The conventional wisdom in church circles goes something this:  Only preach and teach from the Gospels and you won't offend anyone.  Stay away from Paul and definitely don't go preaching that God of wrath, Old Testament stuff, and you'll be fine.  Keep it  all about "Love, Love, Love!"

May I please weigh in on that observation?  What knucklehead came up with that line?  Obviously someone who doesn't know their Bible or the flow of redemptive thought very well.  Let's remind ourselves of something that should be very obvious:  At the end of the Gospels (all four of them), Jesus isn't a successful, popular mega church preacher.  He isn't preaching in a converted basketball arena to 30,000 people and an even larger TV audience with scads of book deals.  True enough, he has risen from the dead and is alive at the right hand of God the Father Almighty forever more to make intercession for us.  But... he was put to death on a cross because his message gave an abundance of offense.  (To put it mildly.)

The Romans didn't have much use for him.  His disciples all ran for the hills.  His own people called out for his death.  And, the religious-in-the-know people smugly gloried in satisfaction at a job well done.  Jesus didn't win too many friends during his earthly ministry.  In modern terms, he was a failure in ministry.  He was "run out of his church."

Of course, of course, he had the words of life.  He was and is and always will be, Lord.  He is God.  But, the message that Jesus brings is hard to take...especially when you're a sinner, like most of us.

Check that, ALL of us.

We don't want anyone telling us how to live.  We have minds.  We are able to reason.  We can sort through things.  Thanks, Lord, anyway.

So, why do I always hear this ill-informed advice about preaching from the Gospels to stay safe and off other people's toes?

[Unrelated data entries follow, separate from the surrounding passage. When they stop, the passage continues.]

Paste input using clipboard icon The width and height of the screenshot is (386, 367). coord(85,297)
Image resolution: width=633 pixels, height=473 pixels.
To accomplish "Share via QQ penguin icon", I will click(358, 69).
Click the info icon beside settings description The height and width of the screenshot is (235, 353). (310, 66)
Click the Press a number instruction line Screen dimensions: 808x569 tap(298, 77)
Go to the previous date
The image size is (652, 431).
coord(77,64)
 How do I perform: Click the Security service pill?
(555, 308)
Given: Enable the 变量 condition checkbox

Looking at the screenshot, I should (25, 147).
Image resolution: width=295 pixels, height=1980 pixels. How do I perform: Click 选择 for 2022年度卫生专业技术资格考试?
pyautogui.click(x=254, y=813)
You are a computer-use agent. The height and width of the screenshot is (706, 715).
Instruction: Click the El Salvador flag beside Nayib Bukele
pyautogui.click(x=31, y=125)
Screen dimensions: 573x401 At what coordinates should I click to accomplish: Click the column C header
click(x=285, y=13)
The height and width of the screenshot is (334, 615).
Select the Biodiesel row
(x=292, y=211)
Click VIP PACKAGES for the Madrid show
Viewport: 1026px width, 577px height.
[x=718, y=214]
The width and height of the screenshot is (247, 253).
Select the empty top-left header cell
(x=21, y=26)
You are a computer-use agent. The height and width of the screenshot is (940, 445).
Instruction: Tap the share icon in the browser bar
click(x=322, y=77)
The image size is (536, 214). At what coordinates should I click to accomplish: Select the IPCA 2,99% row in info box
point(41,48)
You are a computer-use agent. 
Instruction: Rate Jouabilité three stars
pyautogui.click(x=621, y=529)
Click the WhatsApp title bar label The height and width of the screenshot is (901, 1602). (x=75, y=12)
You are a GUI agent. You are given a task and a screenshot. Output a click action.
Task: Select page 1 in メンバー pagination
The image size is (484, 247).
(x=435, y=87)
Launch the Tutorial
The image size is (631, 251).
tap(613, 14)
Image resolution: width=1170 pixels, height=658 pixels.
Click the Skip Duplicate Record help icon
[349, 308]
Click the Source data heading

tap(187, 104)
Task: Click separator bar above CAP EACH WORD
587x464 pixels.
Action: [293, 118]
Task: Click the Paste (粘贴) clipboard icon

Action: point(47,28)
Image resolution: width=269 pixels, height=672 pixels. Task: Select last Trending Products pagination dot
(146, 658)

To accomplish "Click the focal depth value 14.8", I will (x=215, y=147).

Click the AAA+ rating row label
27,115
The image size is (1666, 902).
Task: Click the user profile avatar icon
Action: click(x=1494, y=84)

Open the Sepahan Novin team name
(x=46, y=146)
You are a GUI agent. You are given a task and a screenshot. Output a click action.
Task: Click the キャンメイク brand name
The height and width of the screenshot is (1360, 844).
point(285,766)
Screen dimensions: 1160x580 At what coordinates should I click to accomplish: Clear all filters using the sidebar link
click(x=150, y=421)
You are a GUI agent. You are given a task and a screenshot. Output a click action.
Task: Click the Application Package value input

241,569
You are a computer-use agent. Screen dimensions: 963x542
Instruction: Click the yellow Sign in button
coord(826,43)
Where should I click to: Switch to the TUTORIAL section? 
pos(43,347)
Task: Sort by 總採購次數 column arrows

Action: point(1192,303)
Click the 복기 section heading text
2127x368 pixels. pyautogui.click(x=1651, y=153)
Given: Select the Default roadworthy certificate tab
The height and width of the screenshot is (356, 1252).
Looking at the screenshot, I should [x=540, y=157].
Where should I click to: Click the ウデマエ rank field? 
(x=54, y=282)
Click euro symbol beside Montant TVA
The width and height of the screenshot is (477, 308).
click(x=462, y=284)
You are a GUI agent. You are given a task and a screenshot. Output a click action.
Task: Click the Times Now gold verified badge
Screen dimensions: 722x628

I have a couple thoughts on this.

First, many people believe that the Gospels are mostly about Jesus telling some really neat parables about how to have a better life.  They are down-to-earth stories that are practical.  Helpful for every-day living.  Being a better dad, husband, neighbor.  How to have a great marriage.  Indispensable advice on how to manage money and be a good steward.

Huh?  I don't think so.  The parables are not about how to have your best life now.  I think Jesus said something to the effect that the parables he told were to mask truth from the uninitiated ear.  The parables were hard to grasp.  The parables were meant to conceal.  Why do you think the disciples were always asking Jesus, "Hey man, what did you mean a few minutes ago when you were out there teaching the masses?"  You see, the parables were about teaching the nature and reality of the coming Kingdom of God.  They were about revealing God's intent to reverse the curse of the Fall.

Secondly, most people very easily assume that the greatest and only culprits in the Gospels are the scribes and Pharisees.  We assume that the only people in Jesus' cross hairs are the heavies that ultimately get Jesus killed.  Wrong.  The Gospels go pretty rough on the average man or woman in the pew.  Perhaps as we read the Gospels, we ought to be continually asking ourselves, "Is it I, Lord?"

I must tell you quite honestly, I find preaching from the Gospels to be a challenge.  Part of that challenge comes no doubt from the misperceptions -- such as the two lines of thought that I have briefly sketched out above.